Memory-optimised cluster:

>>> # Configure for large datasets
>>> client = marEx.start_local_cluster(
...     n_workers=4,
...     threads_per_worker=2,
...     memory_limit='8GB',      # Limit memory per worker
...     scratch_dir='/tmp/dask'  # Fast (e.g. Lustre) local storage
... )

Integration with marEx preprocessing:

>>> # Start cluster then process data
>>> client = marEx.start_local_cluster(n_workers=16)
>>>
>>> # Load and preprocess SST data
>>> sst = xr.open_dataset('sst_data.nc').sst.chunk({'time': 30})
>>> processed = marEx.preprocess_data(sst, threshold_percentile=95)
>>>
>>> # Track events using the cluster
>>> tracker = marEx.tracker(
...     processed.extreme_events,
...     processed.mask,
...     R_fill=8,
...     area_filter_quartile=0.5
... )
>>> events = tracker.run()
>>>
>>> print(f"Processed {len(sst.time)} time steps with {client.nthreads()} threads")
>>> client.close()

Custom worker configuration:

>>> # Advanced configuration for specific workloads
>>> client = marEx.start_local_cluster(
...     n_workers=4,
...     threads_per_worker=2,
...     processes=True,         # Use separate processes (default)
...     silence_logs=False,     # Keep logs for debugging
...     dashboard_address=':8787'  # Specific dashboard port
... )

Configuration and Utilities

marEx.helper.configure_dask(scratch_dir=None, config=None)[source]

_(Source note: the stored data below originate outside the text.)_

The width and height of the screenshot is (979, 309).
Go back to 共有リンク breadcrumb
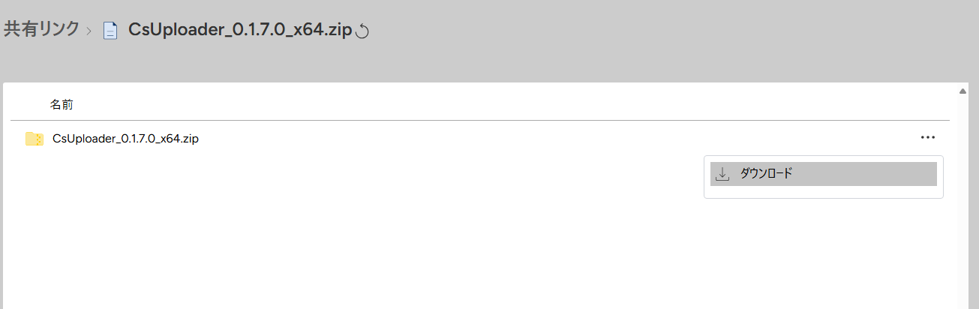[41, 29]
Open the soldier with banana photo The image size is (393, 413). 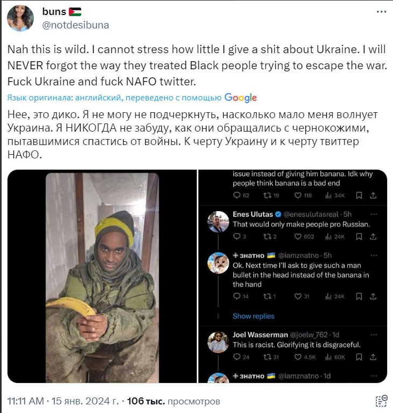coord(102,276)
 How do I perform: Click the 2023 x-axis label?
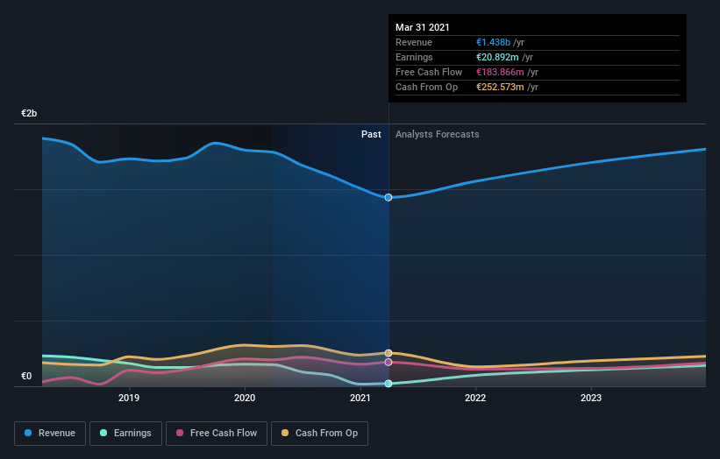click(591, 398)

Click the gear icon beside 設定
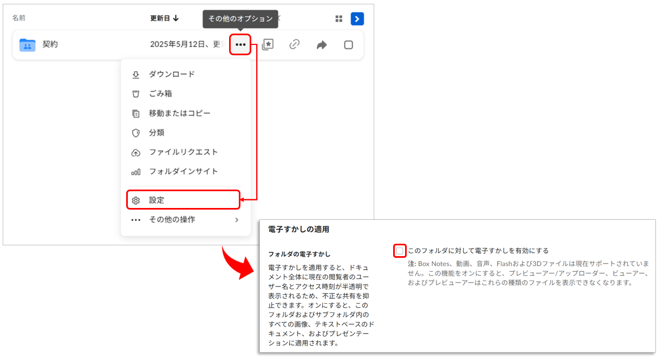pyautogui.click(x=136, y=200)
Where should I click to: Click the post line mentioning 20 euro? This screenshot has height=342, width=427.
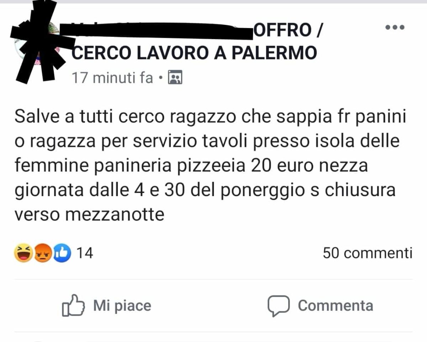click(191, 166)
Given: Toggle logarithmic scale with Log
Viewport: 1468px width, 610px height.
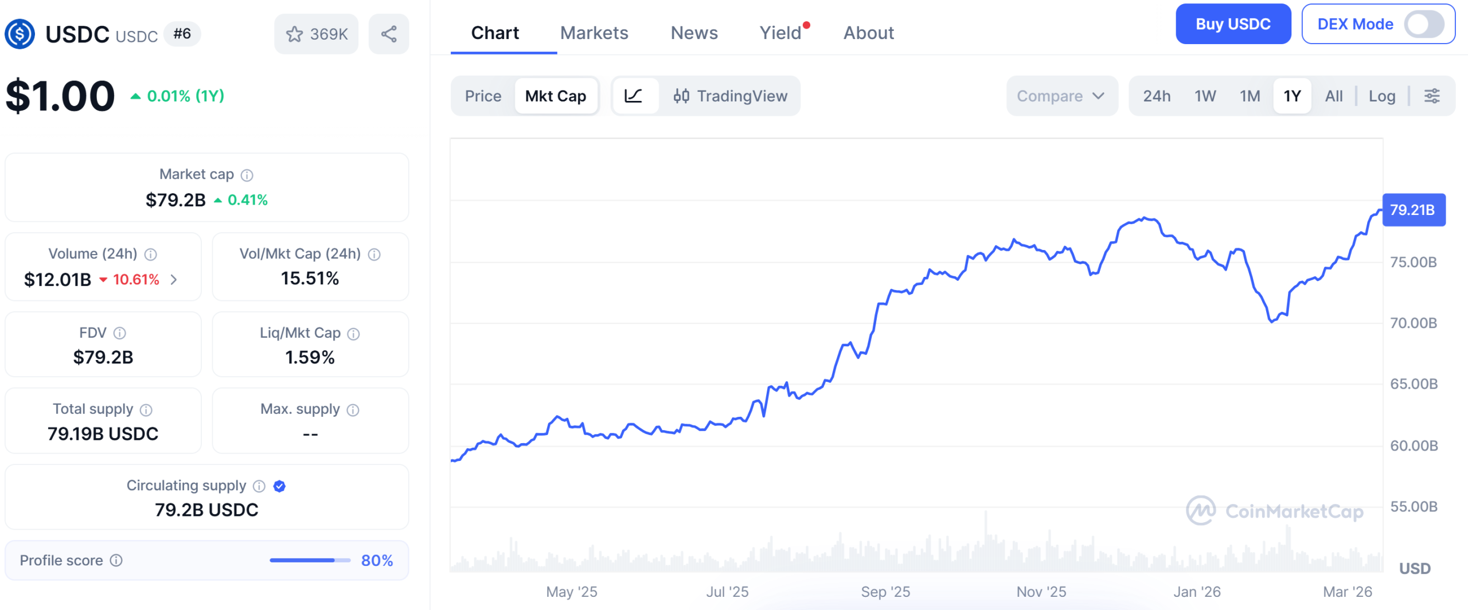Looking at the screenshot, I should [1383, 96].
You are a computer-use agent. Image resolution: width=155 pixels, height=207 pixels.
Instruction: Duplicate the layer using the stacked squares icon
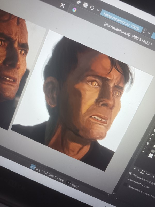click(x=143, y=172)
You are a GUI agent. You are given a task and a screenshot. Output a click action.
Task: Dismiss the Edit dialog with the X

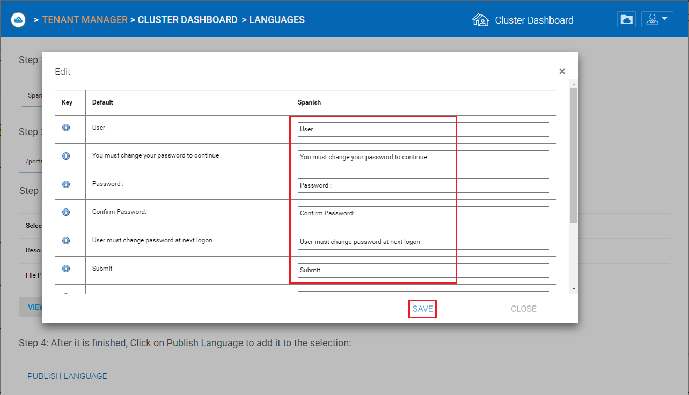[x=562, y=71]
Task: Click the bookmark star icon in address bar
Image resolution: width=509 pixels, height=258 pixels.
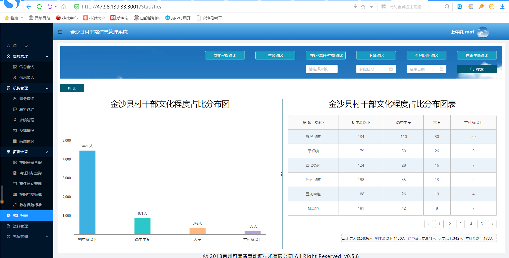Action: coord(363,7)

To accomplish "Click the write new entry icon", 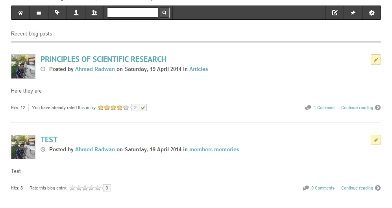I will pyautogui.click(x=335, y=13).
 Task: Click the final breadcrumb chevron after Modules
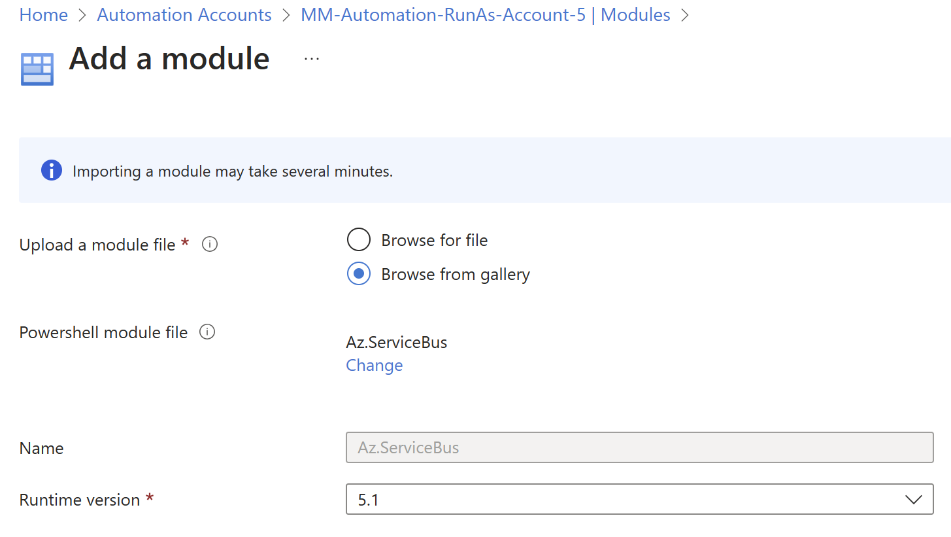coord(685,14)
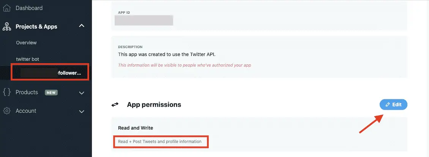Expand the Account section chevron

[x=81, y=111]
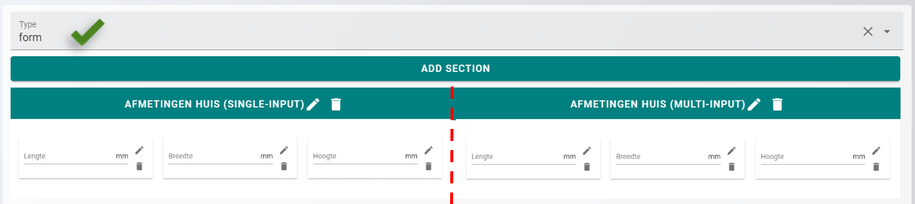Image resolution: width=915 pixels, height=204 pixels.
Task: Delete the Lengte field in single-input section
Action: click(139, 166)
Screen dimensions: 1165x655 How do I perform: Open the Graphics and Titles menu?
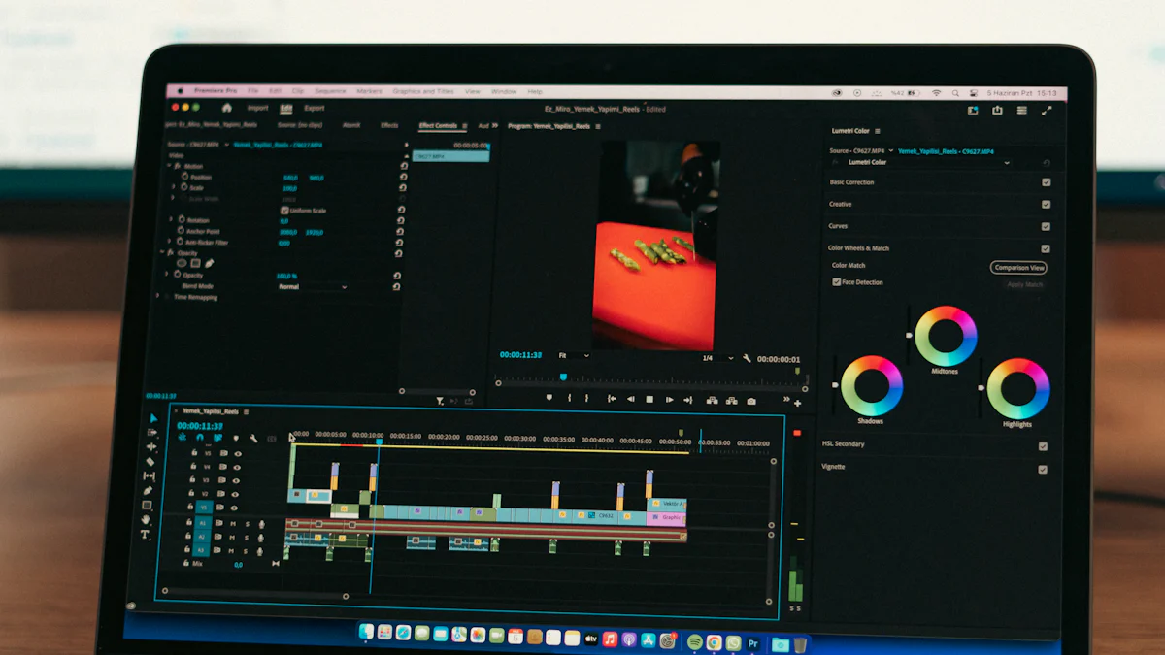click(424, 89)
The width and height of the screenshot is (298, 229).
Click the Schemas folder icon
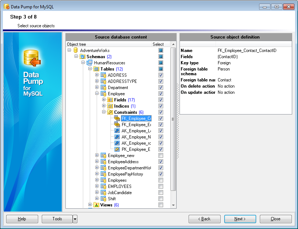(82, 57)
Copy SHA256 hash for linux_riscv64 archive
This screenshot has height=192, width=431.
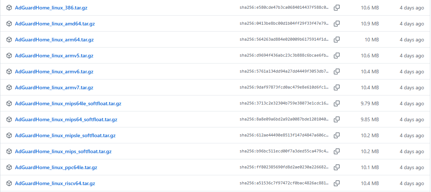337,183
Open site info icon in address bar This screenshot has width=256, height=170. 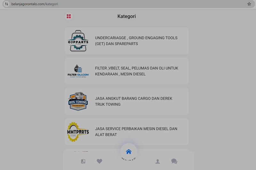point(6,4)
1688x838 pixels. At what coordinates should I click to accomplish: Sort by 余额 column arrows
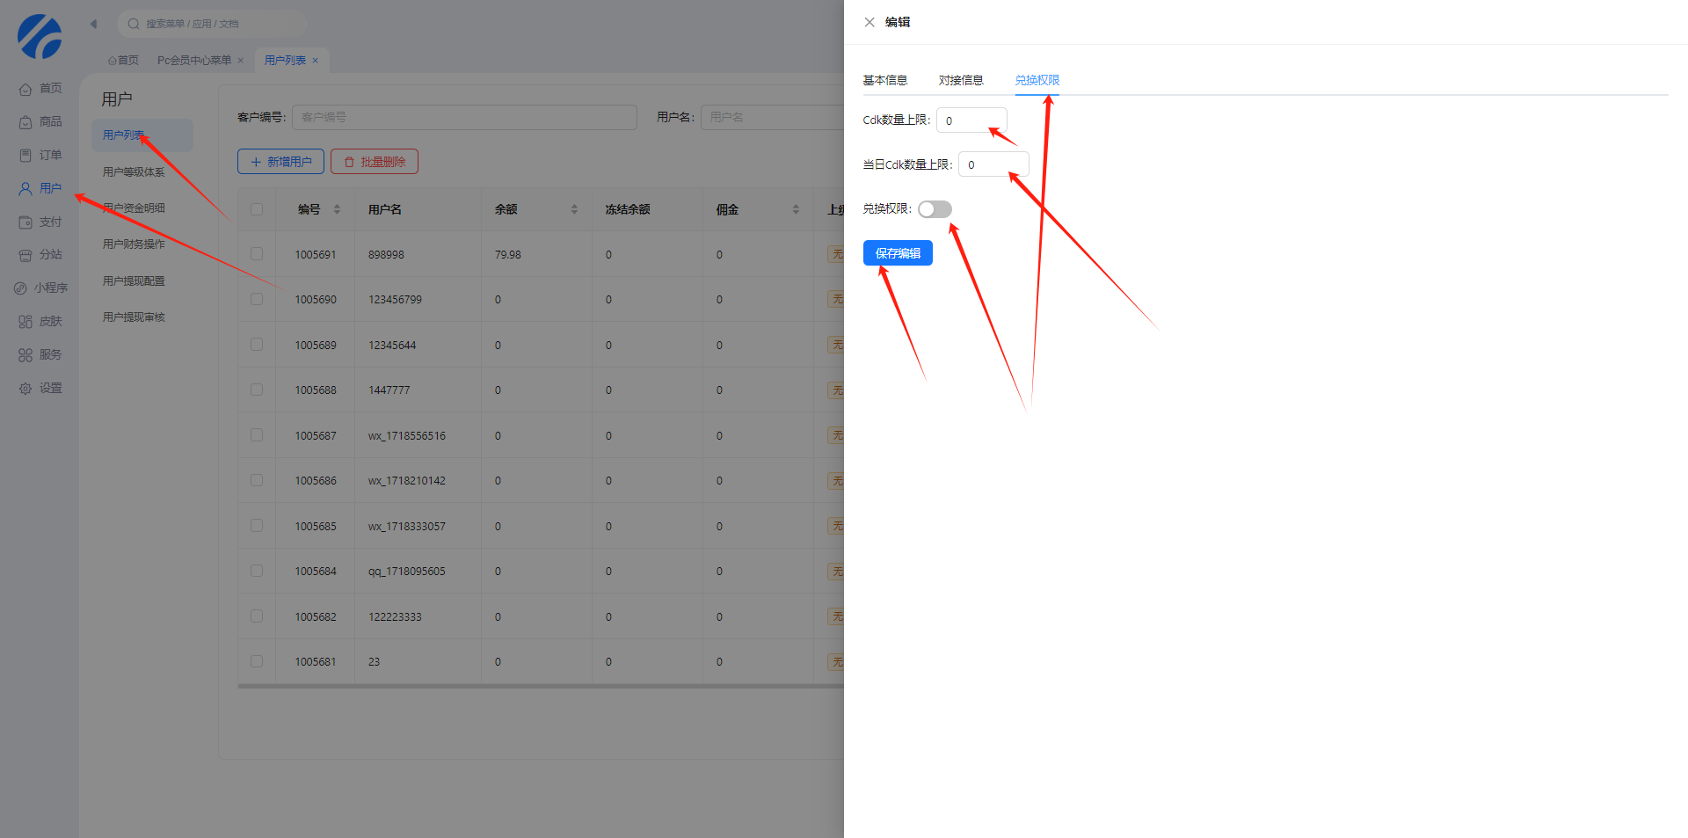574,209
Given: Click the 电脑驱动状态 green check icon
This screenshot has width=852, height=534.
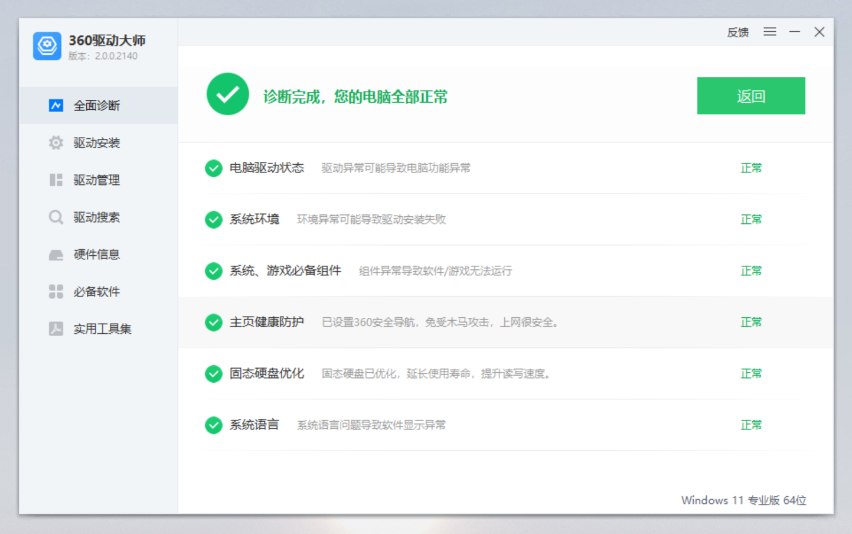Looking at the screenshot, I should [213, 168].
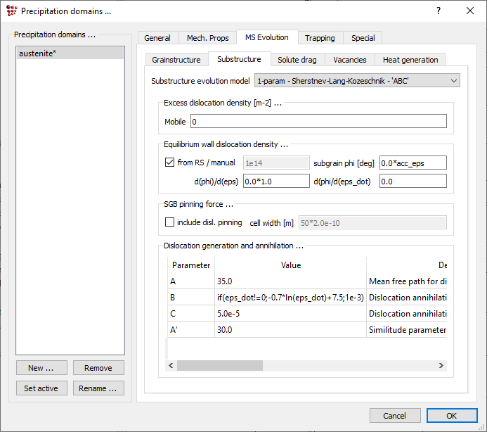Click the help question mark button
The image size is (487, 432).
[x=439, y=11]
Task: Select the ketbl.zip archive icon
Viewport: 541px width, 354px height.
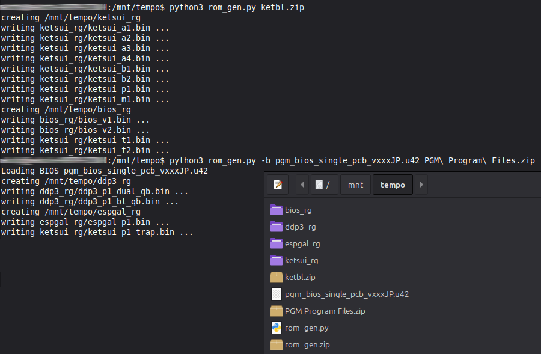Action: click(x=277, y=277)
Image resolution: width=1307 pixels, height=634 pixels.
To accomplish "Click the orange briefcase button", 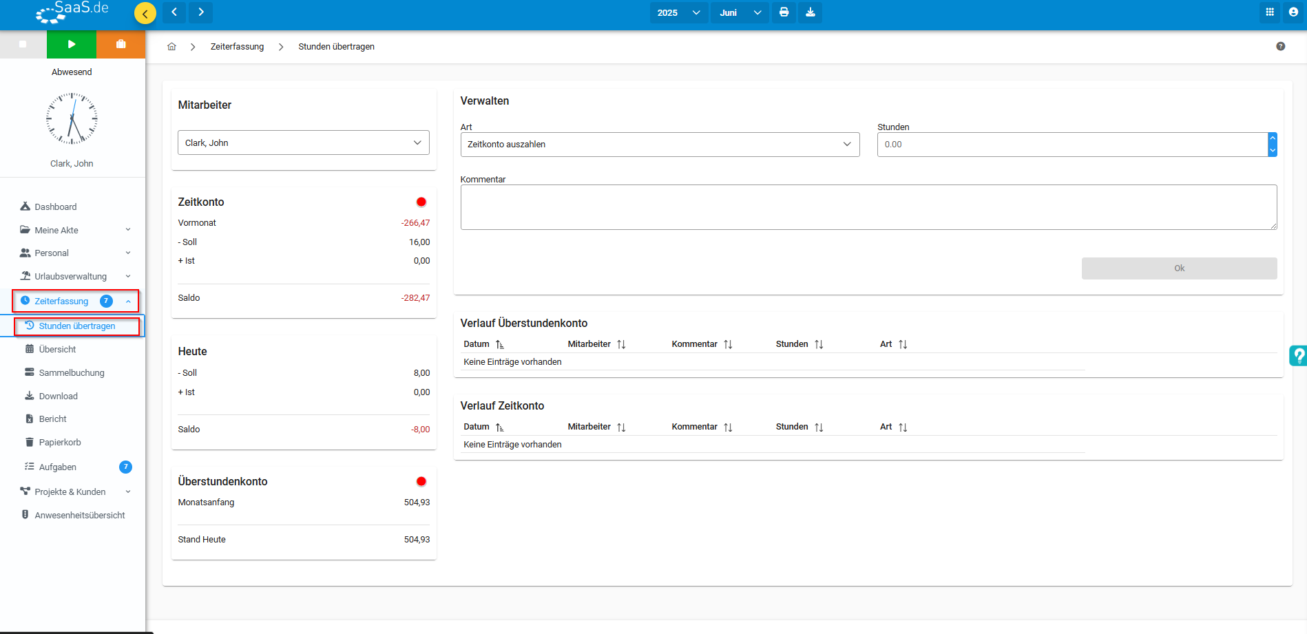I will coord(121,44).
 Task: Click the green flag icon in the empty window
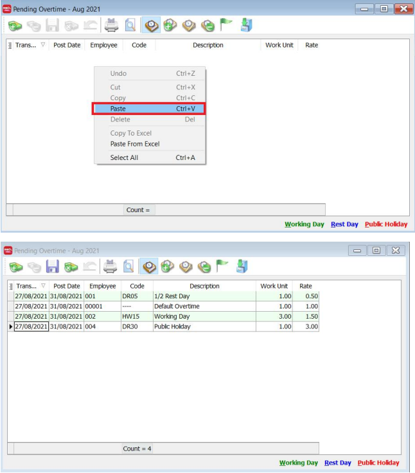[226, 25]
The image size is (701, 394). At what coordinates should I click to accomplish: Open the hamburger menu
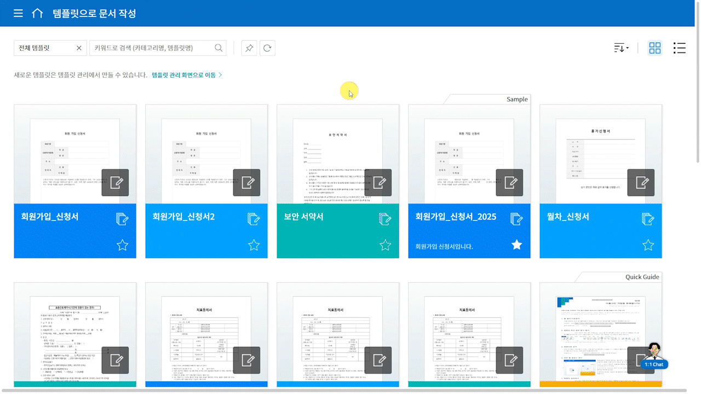[x=18, y=13]
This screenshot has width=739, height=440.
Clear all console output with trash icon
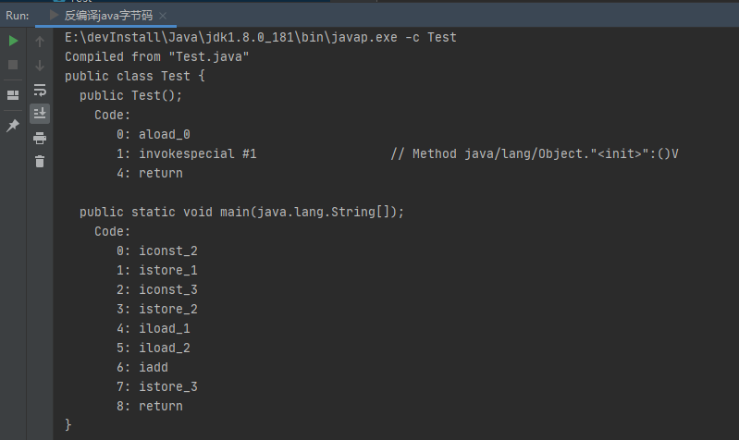40,162
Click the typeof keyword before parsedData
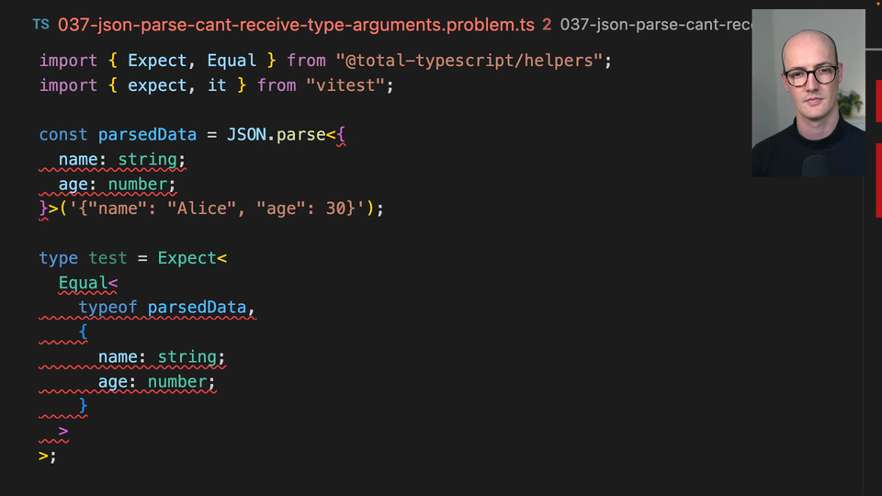Viewport: 882px width, 496px height. [x=107, y=307]
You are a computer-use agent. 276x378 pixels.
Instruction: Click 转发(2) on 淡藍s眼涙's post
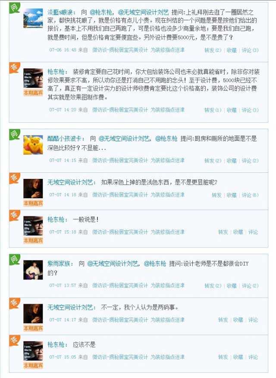pos(213,50)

Configure Dask with appropriate settings for HPC environments.

Parameters:
  • scratch_dir (str or Path, optional) – Directory to use for temporary files.

  • config (dict, optional) – Additional Dask configuration settings to apply.

Returns:

Temporary directory object that should be kept alive while Dask is in use.

Return type:

TemporaryDirectory

marEx.helper.get_cluster_info(client)[source]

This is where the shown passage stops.